Tuesday, August 29, 2017

In 1943, President Franklin D. Roosevelt announced the creation of what would become the largest Mexican guest-worker program in U.S. history.

“Bittersweet Harvest: The Bracero Program, 1942-1964,”  a bilingual (English/Spanish) traveling exhibition from the Smithsonian Institution, explores this chapter of American history. UNC Charlotte’s J. Murrey Atkins Library will host the display from Saturday, Sept. 2, through Sunday, Nov. 12.

Mireya Loza, a curator with the Smithsonian National Museum of American History and author of “Defiant Braceros: How Migrant Workers Fought for Racial, Sexual, and Political Freedom” will speak about the exhibit at 5:30 p.m., Thursday, Sept. 14, in the Atkins Library Halton Reading Room.

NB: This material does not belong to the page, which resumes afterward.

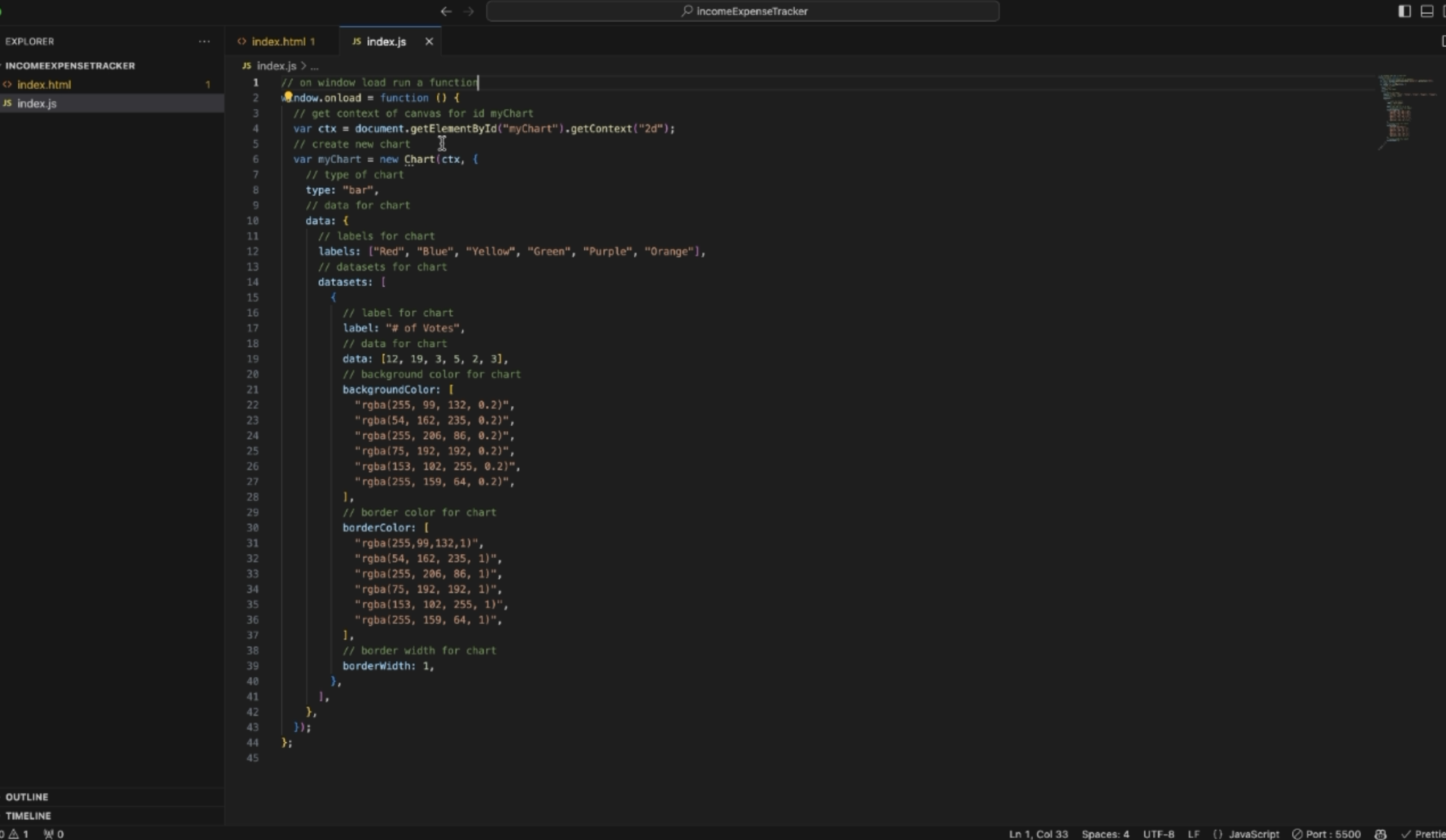Click Prettier formatter status item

 Facing labor shortages on the home front during World War II, the United States initiated a series of agreements with Mexico to recruit Mexican men to work on American farms and railroads. The Emergency Farm Labor Program, more familiarly known as the Bracero Program, enabled approximately two million Mexicans to enter the United States and work on short-term labor contracts.

The traveling exhibition explores the braceros’ contributions to communities in Mexico and the United States, the opportunities that became available to braceros and the challenges that they faced as guest workers during the war years and afterward.

Included in the exhibition are 15 free-standing banners featuring oral histories, quotes and photographs by Leonard Nadel, a photographer who, in 1956, exposed employer violations endured by many braceros. The Nadel photos inspired the museum’s work on “Bittersweet Harvest” and the Bracero History Project, which also includes audio clips of former braceros relating their experiences. The firsthand accounts were collected as part of the project’s oral history initiative.

UNC Charlotte College of Liberal Arts & Sciences (CLAS) faculty members, in conjunction with Atkins librarians, created programming to accompany “Bittersweet Harvest: The Bracero Program, 1942-1964” being exhibited on campus.  CLAS, the library and the Chancellor’s Diversity Challenge Fund provided support for the programming. Learn more on the web.

A closing talk and reception will be at 5:30 p.m., Wednesday, Nov. 1, in the library’s Halton Reading Room. Thomas Arcury, program director of the Translational Science Institute, director of the Center for Worker Health and professor and vice chair for research in the Department of Family and Community Medicine at Wake Forest University, will speak.